§ Source extract:
══════════

Change Detection Task

Background

The Visual Change Detection Task (CDT) is a classic psychological task used to measure Visual Working Memory (VWM) capacity. It quantifies the exact limit of visual information your brain can temporarily store, maintain, and manipulate after the physical objects disappear from view.

One of the earliest researchers to use a CDT-ish setup was W. A. Phillips. In his 1974 study, he presented participants with checkerboard-like patterns of square matrices and discovered that introducing a brief blank interval (a retention delay) between the first and second matrix caused a severe drop in a person's ability to spot changes. The test was further modified in 1997 by Steven J. Luck and Edward K. Vogel, who incorporated simple colored squares into their CDT procedure to strip away verbal memory and isolate visual capacity. Their work universally popularized the task across modern neuroscience to show that visual working memory is limited to about 3 to 4 items.

The Millisecond CDT is based on the published procedure by Anthony M. Harris and colleagues from 2020. While Luck and Vogel used a whole-display recognition layout (they presented 'clones' of the original layout or simply changed one color), Harris and colleagues used a partial-report single probe procedure: after presenting an array of colorful squares, they randomly presented only a single square and asked if that square was of the same color as the previous array square located in the same position. The advantage of the single-probe procedure is that it isolates the pure capacity of visual working memory storage.

══════════

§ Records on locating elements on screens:
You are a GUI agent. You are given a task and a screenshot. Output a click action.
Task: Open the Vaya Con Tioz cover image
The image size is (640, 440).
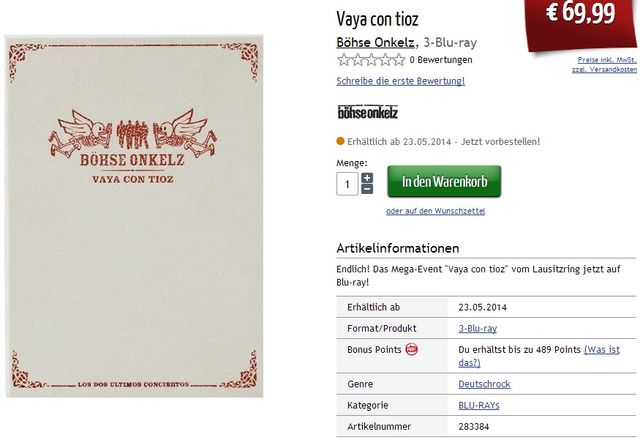tap(134, 216)
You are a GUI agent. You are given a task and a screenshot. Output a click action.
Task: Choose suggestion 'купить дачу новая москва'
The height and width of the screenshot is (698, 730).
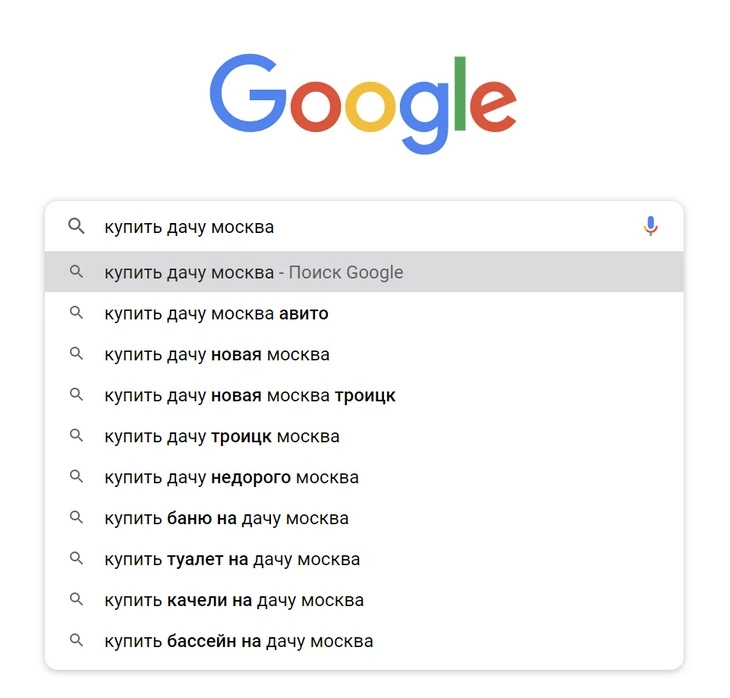(364, 354)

══════════

§ Objective 1: Can you write out the passage of the change detection text, starting at the words "One of the earliest" and stopping after "to 4 items.", with "retention delay" swapped for "memory delay"?
§ Objective 2:
Answer these questions from the change detection text:
(a) In what year did W. A. Phillips present his study?
(b) What did Luck and Vogel incorporate into their CDT procedure?
(c) Whose published procedure is the Millisecond CDT based on?
§ Objective 3:
Do these statements agree with the change detection text? Answer yes or no for each, quoting the deciding words.
(a) Luck and Vogel's work was used to show that visual working memory is limited to about 3 to 4 items.
(b) Harris and colleagues used a whole-display recognition layout.
(c) Phillips found that a brief blank interval between the two matrices improved people's ability to spot changes.

§ Correct result 1:
One of the earliest researchers to use a CDT-ish setup was W. A. Phillips. In his 1974 study, he presented participants with checkerboard-like patterns of square matrices and discovered that introducing a brief blank interval (a memory delay) between the first and second matrix caused a severe drop in a person's ability to spot changes. The test was further modified in 1997 by Steven J. Luck and Edward K. Vogel, who incorporated simple colored squares into their CDT procedure to strip away verbal memory and isolate visual capacity. Their work universally popularized the task across modern neuroscience to show that visual working memory is limited to about 3 to 4 items.

§ Correct result 2:
(a) 1974
(b) Simple colored squares
(c) Anthony M. Harris and colleagues, from 2020

§ Correct result 3:
(a) Yes: "Their work universally popularized the task across modern neuroscience to show that visual working memory is limited to about 3 to 4 items."
(b) No: "Harris and colleagues used a partial-report single probe procedure"
(c) No: "caused a severe drop in a person's ability to spot changes"